When a DaemonSet pod is missing from a node, the cause is almost always one of: the pod does not tolerate the node’s taints, the pod’s nodeSelector or nodeAffinity excludes the node, or the pod’s resource requests exceed the node’s available capacity.

Common Gotchas#

Node drain blocked by DaemonSet pods: When draining a node, DaemonSet pods are ignored by default (kubectl drain --ignore-daemonsets). However, if DaemonSet pods have a PodDisruptionBudget (PDB), the drain may block. This is unusual but can happen if someone applies a PDB that matches DaemonSet pods by label. The fix is either to exclude DaemonSet pods from the PDB selector or to use --delete-emptydir-data --ignore-daemonsets when draining.

Resource requests too high: If a DaemonSet requests 1 CPU and 2Gi memory, and your nodes have 4 CPUs and 8Gi, you have given 25% of every node’s resources to a single infrastructure pod. Multiply by several DaemonSets (logging, monitoring, networking, security) and you can lose half your node capacity before any application pods schedule. Audit your DaemonSet resource requests regularly.

Forgetting tolerations after adding taints: You add a new taint to a node group and your monitoring agent stops running on those nodes. Always audit DaemonSet tolerations when modifying node taints.

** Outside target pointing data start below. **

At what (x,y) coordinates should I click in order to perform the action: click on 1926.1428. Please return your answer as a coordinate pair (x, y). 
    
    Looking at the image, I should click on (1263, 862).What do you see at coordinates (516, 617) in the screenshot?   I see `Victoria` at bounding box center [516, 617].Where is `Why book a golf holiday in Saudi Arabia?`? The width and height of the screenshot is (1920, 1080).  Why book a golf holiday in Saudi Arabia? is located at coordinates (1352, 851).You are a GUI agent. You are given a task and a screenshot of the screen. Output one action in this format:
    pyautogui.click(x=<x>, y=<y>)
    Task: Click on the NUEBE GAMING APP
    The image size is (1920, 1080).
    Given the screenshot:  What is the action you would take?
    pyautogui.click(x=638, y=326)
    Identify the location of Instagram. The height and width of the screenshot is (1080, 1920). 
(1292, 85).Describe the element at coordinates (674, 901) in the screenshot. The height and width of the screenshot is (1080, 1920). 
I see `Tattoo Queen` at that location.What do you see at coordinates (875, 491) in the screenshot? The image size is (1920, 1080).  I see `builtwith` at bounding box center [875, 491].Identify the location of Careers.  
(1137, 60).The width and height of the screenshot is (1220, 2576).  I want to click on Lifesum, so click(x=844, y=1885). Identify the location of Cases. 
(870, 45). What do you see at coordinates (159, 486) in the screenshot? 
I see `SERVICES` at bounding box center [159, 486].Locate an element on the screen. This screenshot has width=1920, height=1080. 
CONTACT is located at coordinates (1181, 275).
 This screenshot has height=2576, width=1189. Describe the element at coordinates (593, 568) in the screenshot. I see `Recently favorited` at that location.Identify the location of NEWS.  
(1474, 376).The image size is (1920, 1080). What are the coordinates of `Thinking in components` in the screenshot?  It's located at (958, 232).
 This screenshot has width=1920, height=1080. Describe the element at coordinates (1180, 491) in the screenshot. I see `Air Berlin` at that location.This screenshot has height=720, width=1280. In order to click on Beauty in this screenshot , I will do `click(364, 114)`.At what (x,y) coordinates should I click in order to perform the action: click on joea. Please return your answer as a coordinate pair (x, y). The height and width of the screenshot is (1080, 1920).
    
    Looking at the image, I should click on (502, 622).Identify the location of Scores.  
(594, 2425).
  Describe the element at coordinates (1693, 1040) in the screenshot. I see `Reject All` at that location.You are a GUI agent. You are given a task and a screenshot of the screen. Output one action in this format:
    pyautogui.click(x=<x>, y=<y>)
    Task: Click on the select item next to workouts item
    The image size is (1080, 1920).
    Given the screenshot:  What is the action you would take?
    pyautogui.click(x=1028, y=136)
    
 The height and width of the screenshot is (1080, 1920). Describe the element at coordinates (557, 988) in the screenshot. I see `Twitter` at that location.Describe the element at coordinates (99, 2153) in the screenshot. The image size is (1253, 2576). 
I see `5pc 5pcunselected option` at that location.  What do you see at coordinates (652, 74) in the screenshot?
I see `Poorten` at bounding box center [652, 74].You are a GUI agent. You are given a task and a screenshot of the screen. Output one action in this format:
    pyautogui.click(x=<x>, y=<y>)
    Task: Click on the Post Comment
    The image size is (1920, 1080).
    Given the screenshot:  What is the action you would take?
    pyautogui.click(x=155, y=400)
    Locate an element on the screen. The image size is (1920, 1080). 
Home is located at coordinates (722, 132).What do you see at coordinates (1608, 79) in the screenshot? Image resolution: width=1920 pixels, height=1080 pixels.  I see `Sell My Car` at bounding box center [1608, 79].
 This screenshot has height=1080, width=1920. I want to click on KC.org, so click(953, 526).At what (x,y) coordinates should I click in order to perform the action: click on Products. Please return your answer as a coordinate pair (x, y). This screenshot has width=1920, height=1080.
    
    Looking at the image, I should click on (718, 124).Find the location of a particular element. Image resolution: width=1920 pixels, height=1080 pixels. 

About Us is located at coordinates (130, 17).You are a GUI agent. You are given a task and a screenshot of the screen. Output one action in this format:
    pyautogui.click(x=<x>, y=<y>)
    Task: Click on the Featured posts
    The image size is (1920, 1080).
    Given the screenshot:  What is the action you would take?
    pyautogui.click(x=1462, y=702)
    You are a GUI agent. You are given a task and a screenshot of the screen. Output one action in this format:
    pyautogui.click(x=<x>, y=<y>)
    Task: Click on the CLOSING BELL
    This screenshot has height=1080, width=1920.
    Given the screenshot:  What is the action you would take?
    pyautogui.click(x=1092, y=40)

Practical Example: Fluent Bit DaemonSet#

apiVersion: apps/v1
kind: DaemonSet
metadata:
  name: fluent-bit
  namespace: logging
  labels:
    app: fluent-bit
spec:
  selector:
    matchLabels:
      app: fluent-bit
  updateStrategy:
    type: RollingUpdate
    rollingUpdate:
      maxUnavailable: 1
  template:
    metadata:
      labels:
        app: fluent-bit
    spec:
      priorityClassName: system-node-critical
      serviceAccountName: fluent-bit
      tolerations:
      - operator: Exists
      containers:
      - name: fluent-bit
        image: fluent/fluent-bit:3.0
        resources:
          requests:
            cpu: 50m
            memory: 64Mi
          limits:
            memory: 256Mi
        volumeMounts:
        - name: varlog
          mountPath: /var/log
          readOnly: true
        - name: containers
          mountPath: /var/lib/docker/containers
          readOnly: true
        - name: config
          mountPath: /fluent-bit/etc/
      volumes:
      - name: varlog
        hostPath:
          path: /var/log
      - name: containers
        hostPath:
          path: /var/lib/docker/containers
      - name: config
        configMap:
          name: fluent-bit-config

This DaemonSet tolerates all taints (runs on every node including control plane), uses system-node-critical priority (will not be evicted under pressure), mounts host log directories read-only, and uses conservative resource requests to avoid starving application pods. The rolling update strategy updates one node at a time, ensuring log collection continues on other nodes during the rollout.